Encore des améliorations possibles

« Les vaches mangent beaucoup par rapport à ce qu’elles produisent », relève toutefois Lénaïc qui envisage d’investir dans un bol mélangeur pour améliorer l’efficacité alimentaire. Aujourd’hui, rien n’est mélangé. Les vaches reçoivent le foin après la traite. Il est repoussé manuellement, puis l’enrubanné est apporté à la dérouleuse avec le maïs épi et la luzerne, et les concentrés sont distribués à la brouette.

« Nous avons encore beaucoup de choses à apprendre pour continuer à progresser, conclut Camille avec enthousiasme. Mais c’est ce qui fait le charme du métier ! Notre prochain challenge porte sur la gestion des vaches taries et l’élevage des génisses. »

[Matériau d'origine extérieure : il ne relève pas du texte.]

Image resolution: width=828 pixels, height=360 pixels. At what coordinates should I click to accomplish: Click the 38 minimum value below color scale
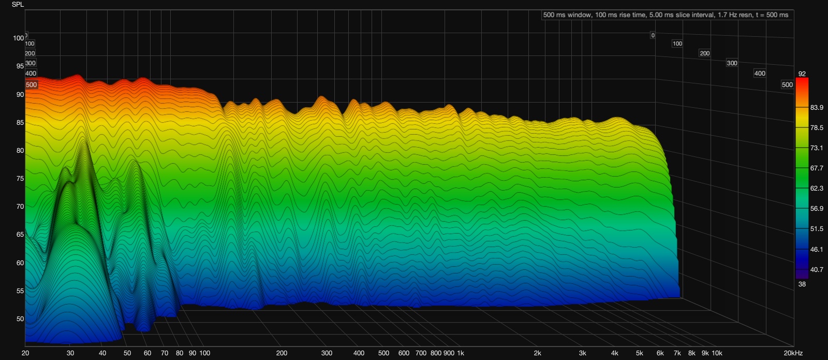[802, 284]
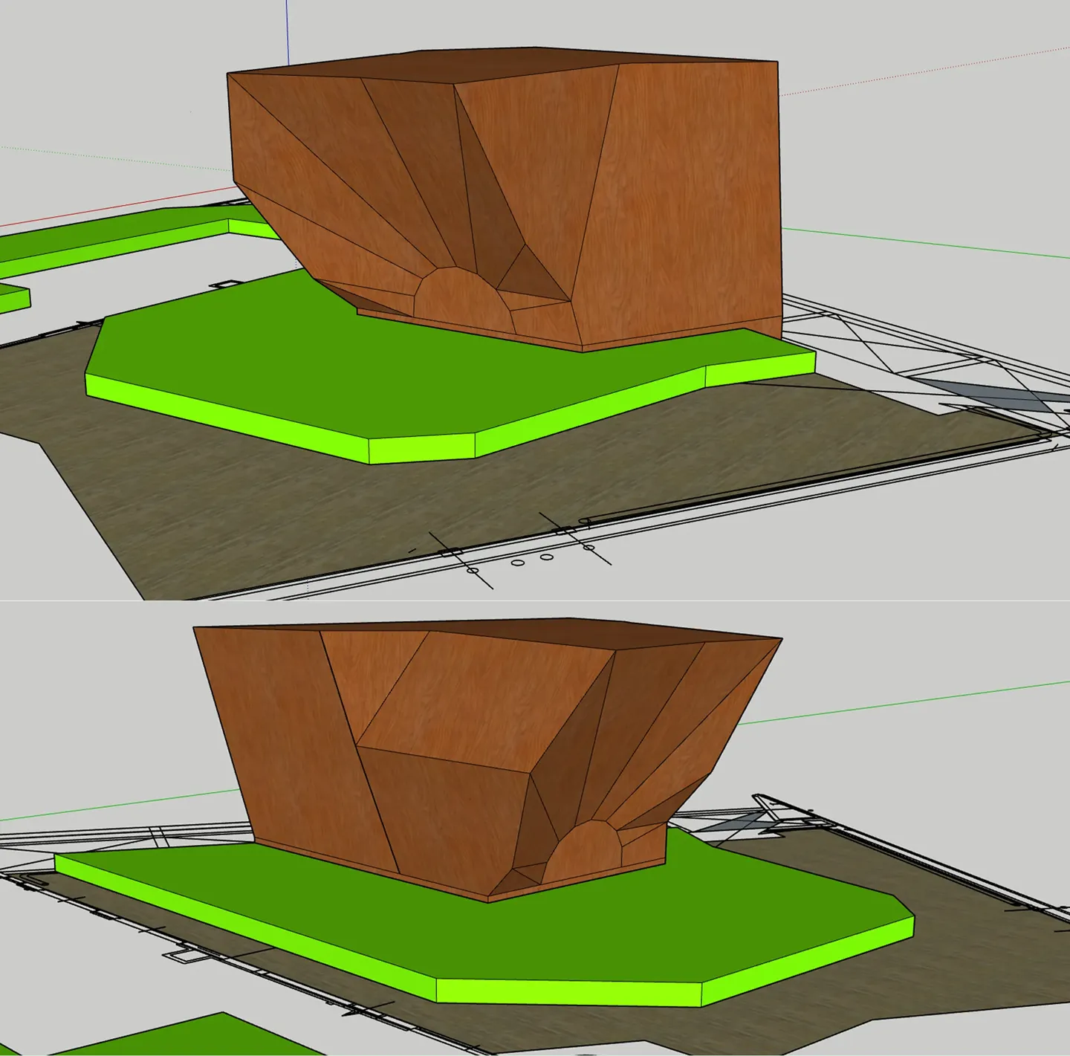Select the semicircle face in the upper view
The height and width of the screenshot is (1056, 1070).
click(x=462, y=299)
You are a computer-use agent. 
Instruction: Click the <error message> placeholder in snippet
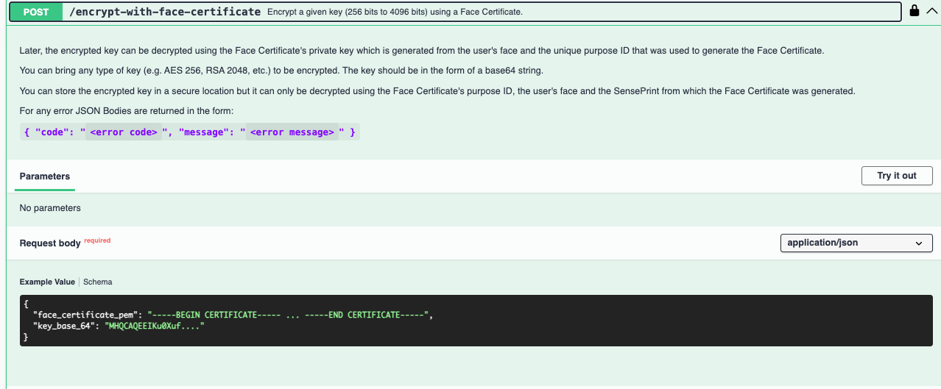pos(292,132)
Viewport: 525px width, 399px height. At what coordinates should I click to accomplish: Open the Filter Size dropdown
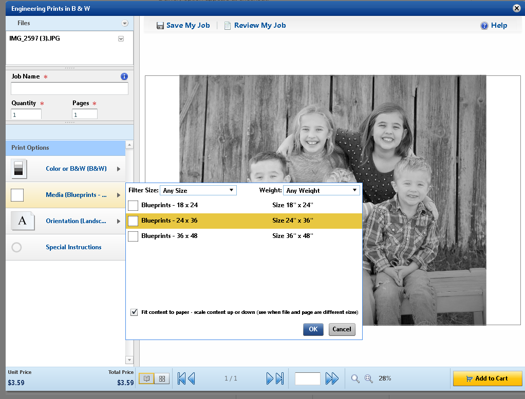(x=198, y=190)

Le maïs épi a remplacé l’ensilage

gros plan de maïs épi
Le maïs épi est un bon compromis entre le fourrage et le concentré dans la ration qui manquait d’énergie. © E. Bignon
Depuis deux ans, le maïs épi (1,09 UFL, 53 % MS) intègre le régime hivernal des laitières à hauteur de 4 à 5 kg MS. « C’est un bon compromis entre le fourrage et le concentré dans notre ration qui manquait d’énergie », estiment les éleveurs. Par rapport au maïs ensilage, il se montre moins encombrant et plus riche en énergie. « Dans notre système bio, c’est plus sécurisant au niveau énergétique de miser sur le maïs épi qui monte à 80 quintaux de rendement grâce à l’irrigation plutôt que sur des céréales qui atteignent difficilement 40 quintaux par hectare. »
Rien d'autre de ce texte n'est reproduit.